In the rows below, swap every "Identify the location of" for "Find the position of" and leave the rest unchanged.

____ MATERIAL SHOWN

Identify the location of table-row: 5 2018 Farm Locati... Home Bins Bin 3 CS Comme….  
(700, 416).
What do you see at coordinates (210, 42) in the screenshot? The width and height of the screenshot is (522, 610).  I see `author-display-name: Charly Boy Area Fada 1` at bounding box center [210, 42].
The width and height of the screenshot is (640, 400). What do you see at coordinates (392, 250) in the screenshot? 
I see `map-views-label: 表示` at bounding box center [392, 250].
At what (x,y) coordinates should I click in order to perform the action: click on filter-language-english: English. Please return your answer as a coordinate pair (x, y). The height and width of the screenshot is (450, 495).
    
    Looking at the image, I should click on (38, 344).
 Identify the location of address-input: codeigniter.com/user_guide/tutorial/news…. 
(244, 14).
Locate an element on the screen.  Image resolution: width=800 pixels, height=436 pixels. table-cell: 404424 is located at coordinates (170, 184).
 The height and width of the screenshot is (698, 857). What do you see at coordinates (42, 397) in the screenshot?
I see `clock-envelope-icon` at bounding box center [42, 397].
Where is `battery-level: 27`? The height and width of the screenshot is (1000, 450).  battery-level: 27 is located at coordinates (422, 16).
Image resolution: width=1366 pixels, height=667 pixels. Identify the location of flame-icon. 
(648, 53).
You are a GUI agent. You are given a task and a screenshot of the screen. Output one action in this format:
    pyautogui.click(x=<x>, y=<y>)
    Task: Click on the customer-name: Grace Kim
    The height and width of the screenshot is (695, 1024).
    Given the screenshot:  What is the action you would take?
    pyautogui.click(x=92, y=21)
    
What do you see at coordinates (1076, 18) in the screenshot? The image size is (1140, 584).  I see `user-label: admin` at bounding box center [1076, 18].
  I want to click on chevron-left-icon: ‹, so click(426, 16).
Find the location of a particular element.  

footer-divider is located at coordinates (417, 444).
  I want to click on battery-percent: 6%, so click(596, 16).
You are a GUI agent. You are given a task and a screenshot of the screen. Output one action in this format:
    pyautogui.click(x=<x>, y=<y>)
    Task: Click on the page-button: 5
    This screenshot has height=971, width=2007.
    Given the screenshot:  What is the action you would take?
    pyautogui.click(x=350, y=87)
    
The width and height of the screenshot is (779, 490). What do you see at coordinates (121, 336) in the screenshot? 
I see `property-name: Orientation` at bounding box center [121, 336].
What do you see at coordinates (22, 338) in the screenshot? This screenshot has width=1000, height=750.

________

ANSWER FOR THIS EXERCISE:
Find the position of table-row: 5 2018 Farm Locati... Home Bins Bin 3 CS Comme….  
(700, 416).
What do you see at coordinates (210, 42) in the screenshot? The width and height of the screenshot is (522, 610).  I see `author-display-name: Charly Boy Area Fada 1` at bounding box center [210, 42].
The width and height of the screenshot is (640, 400). What do you see at coordinates (392, 250) in the screenshot? 
I see `map-views-label: 表示` at bounding box center [392, 250].
At what (x,y) coordinates should I click in order to perform the action: click on filter-language-english: English. Please return your answer as a coordinate pair (x, y). The height and width of the screenshot is (450, 495).
    
    Looking at the image, I should click on (38, 344).
 Find the position of address-input: codeigniter.com/user_guide/tutorial/news…. 
(244, 14).
Locate an element on the screen.  Image resolution: width=800 pixels, height=436 pixels. table-cell: 404424 is located at coordinates (170, 184).
 The height and width of the screenshot is (698, 857). What do you see at coordinates (42, 397) in the screenshot?
I see `clock-envelope-icon` at bounding box center [42, 397].
Where is `battery-level: 27`? The height and width of the screenshot is (1000, 450).  battery-level: 27 is located at coordinates (422, 16).
Image resolution: width=1366 pixels, height=667 pixels. Find the position of flame-icon. 
(648, 53).
You are a GUI agent. You are given a task and a screenshot of the screen. Output one action in this format:
    pyautogui.click(x=<x>, y=<y>)
    Task: Click on the customer-name: Grace Kim
    The height and width of the screenshot is (695, 1024).
    Given the screenshot:  What is the action you would take?
    pyautogui.click(x=92, y=21)
    
What do you see at coordinates (1076, 18) in the screenshot? The image size is (1140, 584).  I see `user-label: admin` at bounding box center [1076, 18].
  I want to click on chevron-left-icon: ‹, so click(426, 16).
Find the location of a particular element.  

footer-divider is located at coordinates (417, 444).
  I want to click on battery-percent: 6%, so click(596, 16).
You are a GUI agent. You are given a task and a screenshot of the screen. Output one action in this format:
    pyautogui.click(x=<x>, y=<y>)
    Task: Click on the page-button: 5
    This screenshot has height=971, width=2007.
    Given the screenshot:  What is the action you would take?
    pyautogui.click(x=350, y=87)
    
The width and height of the screenshot is (779, 490). What do you see at coordinates (121, 336) in the screenshot? 
I see `property-name: Orientation` at bounding box center [121, 336].
What do you see at coordinates (22, 338) in the screenshot? This screenshot has width=1000, height=750.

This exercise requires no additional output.